** begin **
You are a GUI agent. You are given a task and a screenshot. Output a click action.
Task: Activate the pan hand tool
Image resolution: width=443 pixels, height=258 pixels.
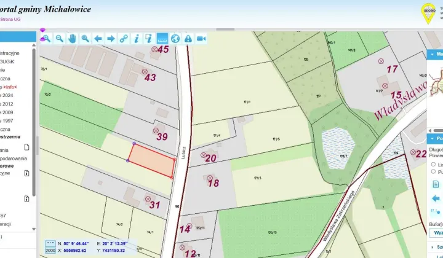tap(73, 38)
** end **
** begin **
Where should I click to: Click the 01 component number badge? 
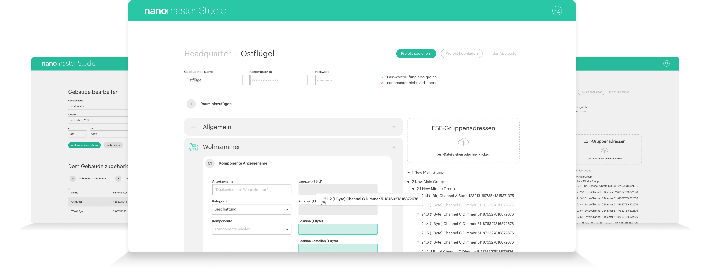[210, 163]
** end **
● **TASK DIRECTIONS**: Give the lines from the line containing "You are a GUI" up to and including the line containing "tap(73, 38)" as a numbered list, leaving out blank lines and the pictures.

● **ANSWER TO THE TASK**:
1. You are a GUI agent. You are given a task and a screenshot. Output a click action.
2. Task: Activate the pan hand tool
3. Image resolution: width=443 pixels, height=258 pixels.
4. tap(73, 38)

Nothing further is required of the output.